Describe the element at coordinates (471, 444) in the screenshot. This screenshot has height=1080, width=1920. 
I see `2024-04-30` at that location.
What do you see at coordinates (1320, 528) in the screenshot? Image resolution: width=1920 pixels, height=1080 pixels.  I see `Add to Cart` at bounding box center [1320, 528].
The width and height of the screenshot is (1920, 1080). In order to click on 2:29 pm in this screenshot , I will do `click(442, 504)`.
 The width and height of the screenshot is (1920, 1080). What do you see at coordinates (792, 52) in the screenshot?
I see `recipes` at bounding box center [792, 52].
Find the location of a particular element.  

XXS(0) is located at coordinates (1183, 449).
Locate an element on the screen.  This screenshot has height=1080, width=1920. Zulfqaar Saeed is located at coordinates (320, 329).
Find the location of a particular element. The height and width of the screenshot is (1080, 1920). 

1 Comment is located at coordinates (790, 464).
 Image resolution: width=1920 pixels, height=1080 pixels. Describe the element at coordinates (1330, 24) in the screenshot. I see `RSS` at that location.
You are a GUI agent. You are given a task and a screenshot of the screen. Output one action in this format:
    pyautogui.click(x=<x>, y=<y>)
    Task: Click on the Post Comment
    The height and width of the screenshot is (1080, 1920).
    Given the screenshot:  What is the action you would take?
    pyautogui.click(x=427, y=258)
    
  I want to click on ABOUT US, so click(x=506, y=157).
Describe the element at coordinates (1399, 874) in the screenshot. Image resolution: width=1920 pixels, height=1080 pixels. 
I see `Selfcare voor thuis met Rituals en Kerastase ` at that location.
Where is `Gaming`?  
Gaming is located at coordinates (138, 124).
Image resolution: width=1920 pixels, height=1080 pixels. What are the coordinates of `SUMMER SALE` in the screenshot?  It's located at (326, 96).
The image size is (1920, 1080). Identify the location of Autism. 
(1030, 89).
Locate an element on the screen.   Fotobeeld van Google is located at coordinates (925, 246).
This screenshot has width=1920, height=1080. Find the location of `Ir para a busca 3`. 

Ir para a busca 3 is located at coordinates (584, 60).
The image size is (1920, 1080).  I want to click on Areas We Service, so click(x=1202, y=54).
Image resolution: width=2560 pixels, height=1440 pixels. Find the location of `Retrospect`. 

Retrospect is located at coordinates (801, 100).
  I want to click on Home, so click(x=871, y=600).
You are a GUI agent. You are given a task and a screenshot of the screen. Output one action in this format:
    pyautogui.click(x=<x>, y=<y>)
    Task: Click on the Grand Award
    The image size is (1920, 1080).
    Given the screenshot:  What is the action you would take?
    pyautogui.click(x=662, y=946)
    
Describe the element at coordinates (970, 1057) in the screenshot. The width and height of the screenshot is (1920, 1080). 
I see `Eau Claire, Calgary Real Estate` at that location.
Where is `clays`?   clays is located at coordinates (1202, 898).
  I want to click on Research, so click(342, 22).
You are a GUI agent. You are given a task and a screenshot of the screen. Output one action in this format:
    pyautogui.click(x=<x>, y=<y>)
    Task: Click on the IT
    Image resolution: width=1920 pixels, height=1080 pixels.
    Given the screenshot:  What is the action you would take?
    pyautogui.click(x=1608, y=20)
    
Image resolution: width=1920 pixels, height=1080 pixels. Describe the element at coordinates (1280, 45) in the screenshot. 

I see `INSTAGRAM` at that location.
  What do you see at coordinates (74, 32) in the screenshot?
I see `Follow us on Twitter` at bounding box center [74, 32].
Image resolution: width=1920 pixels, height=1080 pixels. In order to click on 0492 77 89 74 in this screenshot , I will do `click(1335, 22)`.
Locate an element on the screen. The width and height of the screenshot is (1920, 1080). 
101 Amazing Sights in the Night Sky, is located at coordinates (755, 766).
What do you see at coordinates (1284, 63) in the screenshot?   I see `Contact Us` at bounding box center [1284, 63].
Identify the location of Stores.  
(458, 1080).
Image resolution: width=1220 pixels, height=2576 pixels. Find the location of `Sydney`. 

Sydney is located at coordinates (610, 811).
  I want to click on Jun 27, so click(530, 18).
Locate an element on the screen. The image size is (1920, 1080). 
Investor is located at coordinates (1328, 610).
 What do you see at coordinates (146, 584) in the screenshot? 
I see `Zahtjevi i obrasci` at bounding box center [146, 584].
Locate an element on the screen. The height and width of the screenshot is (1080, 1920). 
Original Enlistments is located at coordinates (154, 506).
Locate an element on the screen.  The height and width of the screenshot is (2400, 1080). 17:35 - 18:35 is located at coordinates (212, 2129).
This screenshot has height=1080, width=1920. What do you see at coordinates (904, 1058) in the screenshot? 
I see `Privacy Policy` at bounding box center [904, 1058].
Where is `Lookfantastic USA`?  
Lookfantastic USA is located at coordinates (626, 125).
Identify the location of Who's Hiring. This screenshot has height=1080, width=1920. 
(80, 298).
--------------------------------------------------
TASK DESCRIPTION
Please collect each line of the listing above that contains the string "order", copying every such line in full. Case counts, so only lines with identical capitalization qualify.

EXERCISE ANSWER
The width and height of the screenshot is (1920, 1080). In order to click on 2:29 pm in this screenshot , I will do `click(442, 504)`.
Image resolution: width=1920 pixels, height=1080 pixels. In order to click on 0492 77 89 74 in this screenshot , I will do `click(1335, 22)`.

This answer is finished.